DeepSeek processes 1,000 valuations for $2.07 — seventeen times cheaper than Claude at $36.36. In the initial period, DeepSeek achieved 100% validity, compared to Claude's 90.2%. Grok completes valuations in 7.7 seconds — 3.4 times faster than Claude's 26.5 seconds. The pricing reflects how different providers position their API tiers: some charge a premium for their brand, others compete aggressively on cost.

The weekly AI Signals report, auto-generated by Claude Sonnet, costs $0.034 per issue.

For context, a single junior equity analyst's monthly salary would fund this system for decades.

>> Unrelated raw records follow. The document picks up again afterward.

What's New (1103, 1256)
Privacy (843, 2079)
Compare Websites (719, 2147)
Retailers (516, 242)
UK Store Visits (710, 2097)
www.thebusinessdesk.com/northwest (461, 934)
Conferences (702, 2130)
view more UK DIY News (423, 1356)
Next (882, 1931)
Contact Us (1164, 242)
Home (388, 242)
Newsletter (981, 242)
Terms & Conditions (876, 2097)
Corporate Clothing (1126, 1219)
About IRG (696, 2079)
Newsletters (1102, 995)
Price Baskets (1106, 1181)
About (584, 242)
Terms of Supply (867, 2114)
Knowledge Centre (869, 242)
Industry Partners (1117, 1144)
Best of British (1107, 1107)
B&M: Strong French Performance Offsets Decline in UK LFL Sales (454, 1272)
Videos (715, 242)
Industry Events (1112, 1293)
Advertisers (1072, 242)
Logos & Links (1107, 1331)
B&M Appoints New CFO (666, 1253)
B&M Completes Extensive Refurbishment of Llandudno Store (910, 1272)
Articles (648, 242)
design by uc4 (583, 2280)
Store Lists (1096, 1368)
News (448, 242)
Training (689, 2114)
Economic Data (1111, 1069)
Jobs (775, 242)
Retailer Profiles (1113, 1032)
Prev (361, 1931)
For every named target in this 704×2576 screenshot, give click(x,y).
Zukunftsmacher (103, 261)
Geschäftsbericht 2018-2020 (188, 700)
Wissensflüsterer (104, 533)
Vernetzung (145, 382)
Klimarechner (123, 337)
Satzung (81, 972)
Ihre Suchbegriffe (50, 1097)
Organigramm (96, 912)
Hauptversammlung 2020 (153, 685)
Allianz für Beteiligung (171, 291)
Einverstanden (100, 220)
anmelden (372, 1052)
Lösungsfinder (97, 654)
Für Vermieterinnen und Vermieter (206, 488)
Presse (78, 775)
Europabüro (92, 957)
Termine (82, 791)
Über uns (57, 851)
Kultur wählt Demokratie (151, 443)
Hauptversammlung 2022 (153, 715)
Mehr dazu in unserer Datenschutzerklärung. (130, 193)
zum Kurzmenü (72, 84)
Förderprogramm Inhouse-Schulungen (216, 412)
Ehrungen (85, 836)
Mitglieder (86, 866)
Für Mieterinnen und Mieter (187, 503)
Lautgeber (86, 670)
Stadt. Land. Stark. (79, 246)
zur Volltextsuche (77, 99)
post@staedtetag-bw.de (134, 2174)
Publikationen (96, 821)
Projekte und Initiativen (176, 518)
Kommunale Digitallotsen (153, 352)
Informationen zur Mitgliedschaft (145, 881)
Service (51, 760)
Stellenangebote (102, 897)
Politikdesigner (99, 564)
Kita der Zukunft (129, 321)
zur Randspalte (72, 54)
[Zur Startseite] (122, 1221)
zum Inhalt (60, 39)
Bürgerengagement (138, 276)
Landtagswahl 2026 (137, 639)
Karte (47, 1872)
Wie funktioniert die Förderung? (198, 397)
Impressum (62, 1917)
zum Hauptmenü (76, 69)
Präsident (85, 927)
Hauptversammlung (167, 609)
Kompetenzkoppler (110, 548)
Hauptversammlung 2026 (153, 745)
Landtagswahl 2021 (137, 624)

The question isn't whether AI can replace analysts — it's what happens when you run multiple AI perspectives simultaneously and let them disagree.

Early Takeaways

Four days is not enough to draw conclusions — but it is enough to formulate questions worth tracking.

Do LLMs have a systematic conservative bias in valuation? All five models lean bearish in the initial data. If this persists over weeks and months, it would suggest a structural property of how language models reason about financial uncertainty. If it reverses, the initial pattern was noise.

Does model diversity create useful signal? The disagreements between models — Claude's relative optimism, GPT's mechanical conservatism, DeepSeek's cheap reliability — are interesting precisely because they're consistent across companies. Whether model spread is predictive of anything remains to be seen.

Does cost predict quality? DeepSeek's strong initial performance at the lowest cost challenges the assumption that expensive models produce better structured output. But four days is too thin to generalize — validity rates and bias patterns may converge or diverge with more data.

What are the limits of text-only reasoning? Without browsing or tool access, the models can only work with what they're given. They can't verify a rumor, check today's commodity prices, or read a fresh earnings call transcript. This constraint is intentional for now — it isolates raw reasoning ability — but future iterations may explore what happens when models can actively seek information.

How much does the framework constrain the model? Hard caps — analyst consensus ±40%, PE multiples, terminal value share limits — override the AI's raw estimate in 27-42% of valuations in the initial data. The models may be less free than they appear, and the framework itself shapes the output substantially.

This is the very beginning of an ongoing experiment. We will revisit these observations as the dataset grows, and we expect some of them to hold up and others to be revised. The honest answer to most questions right now is: we don't know yet — but we're building the infrastructure to find out.